Through the coordinated cooperation of the two motors under these different working conditions, the whole system can work in the high efficiency zone to the maximum extent at different vehicle speeds and load zones, and the overall efficiency is improved by about 10%, which ensures both the performance demand and the range of the system, and the electricity consumption is reduced to 14.2 degrees per 100km. This is why the Marvel X uses only 70% of the power of the Tesla (Model S 75D) to achieve a similar actual range (400km). Of course, the Tesla Model S 75D uses an asynchronous motor, and as I said in my previous article, the efficiency of the asynchronous motor is not as good as the permanent magnet synchronous machine, and the power density is not dominant, but its overload capacity is stronger, so the performance of the Model S 75D still has a considerable advantage.

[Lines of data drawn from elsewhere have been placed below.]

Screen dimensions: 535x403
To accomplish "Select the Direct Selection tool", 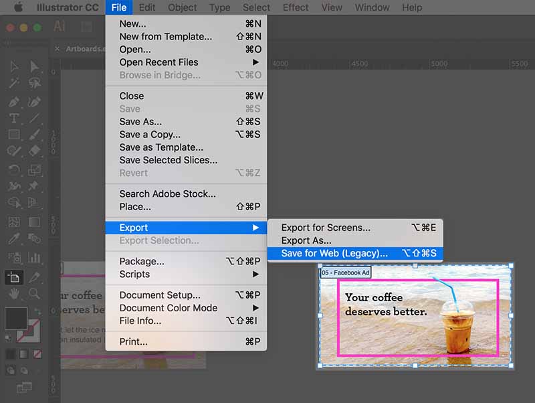I will pos(35,67).
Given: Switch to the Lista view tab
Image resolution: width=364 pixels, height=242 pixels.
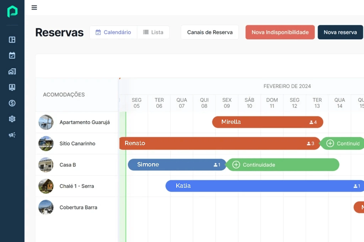Looking at the screenshot, I should 153,32.
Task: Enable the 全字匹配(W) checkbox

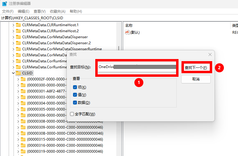Action: pos(72,114)
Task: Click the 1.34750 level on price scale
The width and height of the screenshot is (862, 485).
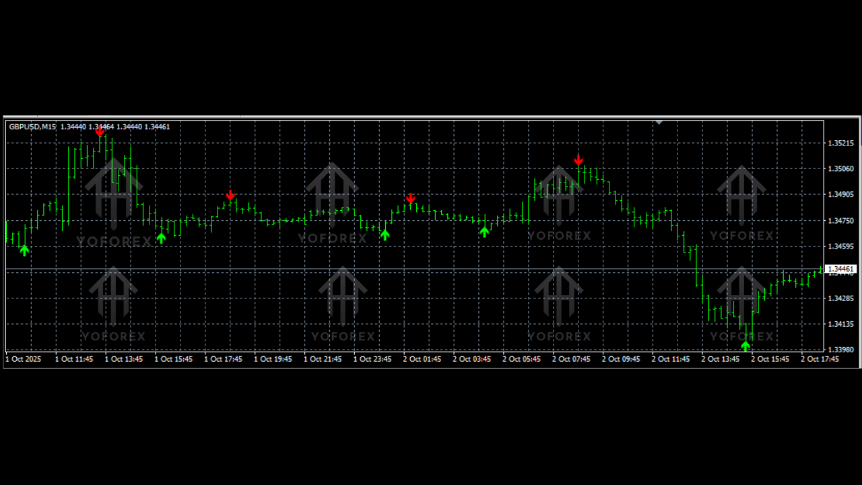Action: (x=841, y=221)
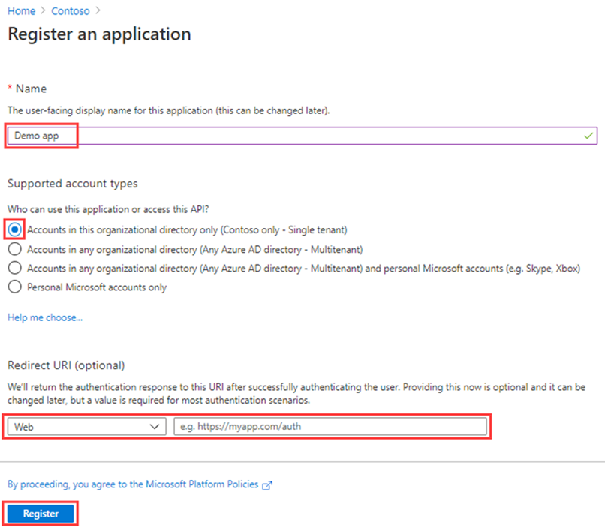Click the green validation checkmark in the Name field
Viewport: 605px width, 531px height.
tap(588, 136)
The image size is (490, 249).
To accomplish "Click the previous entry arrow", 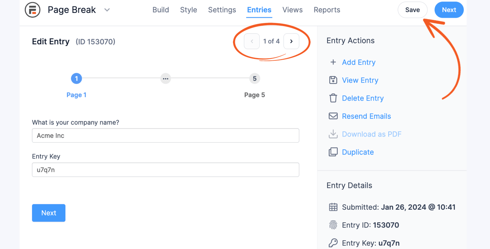I will click(x=251, y=41).
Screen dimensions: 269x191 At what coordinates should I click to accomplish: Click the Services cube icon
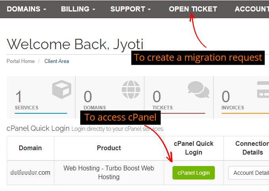pyautogui.click(x=62, y=90)
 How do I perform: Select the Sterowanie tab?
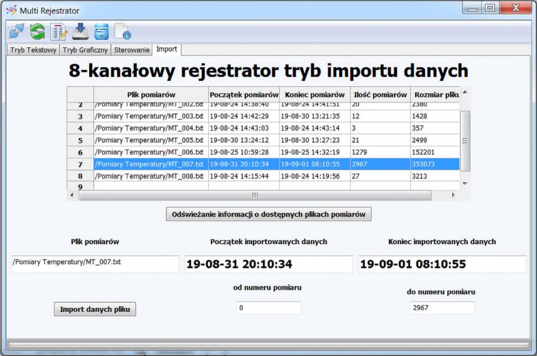coord(132,50)
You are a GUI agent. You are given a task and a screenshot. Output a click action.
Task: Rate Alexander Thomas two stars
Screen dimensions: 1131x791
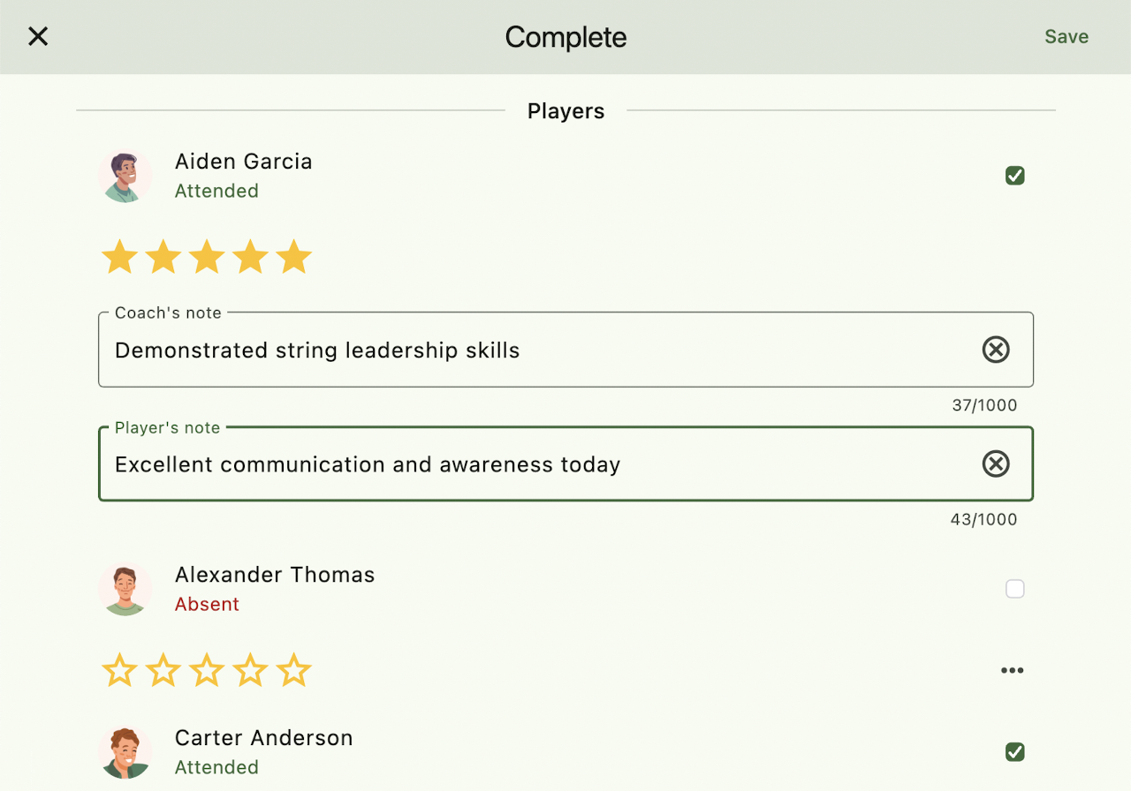pyautogui.click(x=163, y=671)
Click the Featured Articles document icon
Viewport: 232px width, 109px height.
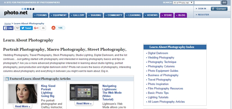(x=7, y=79)
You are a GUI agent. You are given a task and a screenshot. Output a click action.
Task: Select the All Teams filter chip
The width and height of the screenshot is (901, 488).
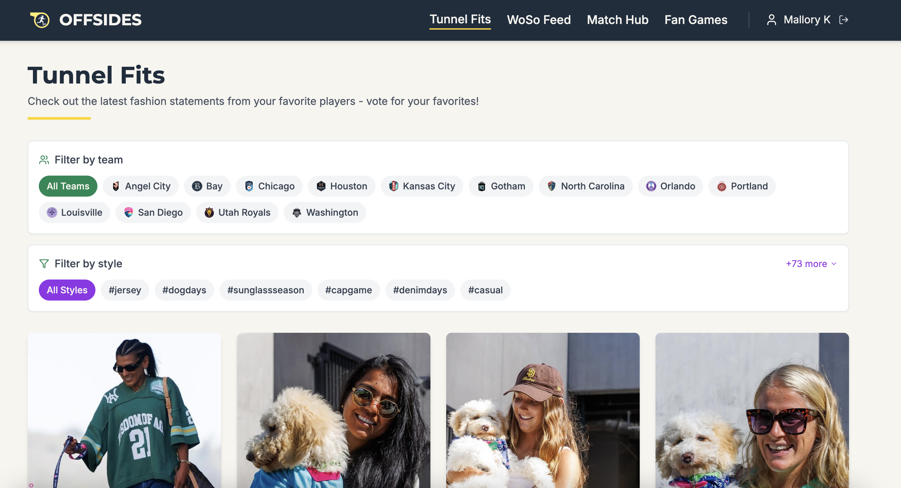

At the same time, the asynchronous motor used in the Model S 75D has significantly lower efficiency at low speeds, which is why the range of the Model S in China is greatly reduced: there is less traffic congestion in the United States, and the low-speed working conditions will be less, while in China, especially in big cities, there is more congestion, and in this case, the efficiency of the Model S drops more.
Compared to pure electric vehicles of the same or similar price range, the Marvel X has obvious advantages: BYD Qin, which is in the 30W range, has a battery pack capacity of 60.48kWh, uses a single motor of 120kW, has a range of 400km, a maximum torque of 310Nm, and accelerates 7.9s per 100km, which is very close to the Marvel X. However, its battery pack is 10% larger than that of the Marvel X. The higher-priced NIO ES8, with a 70kWh battery pack and dual front and rear motors, has a maximum torque of 840Nm and a 4.37s acceleration over 100km because it uses an AC asynchronous motor, but its range is only 355km with a 25% larger battery pack than the Marvel. The range is said to be even lower. This shows that the drive efficiency of Marvel is very high and the performance is relatively balanced, and in a comprehensive view, it is an electric car with no shortcomings.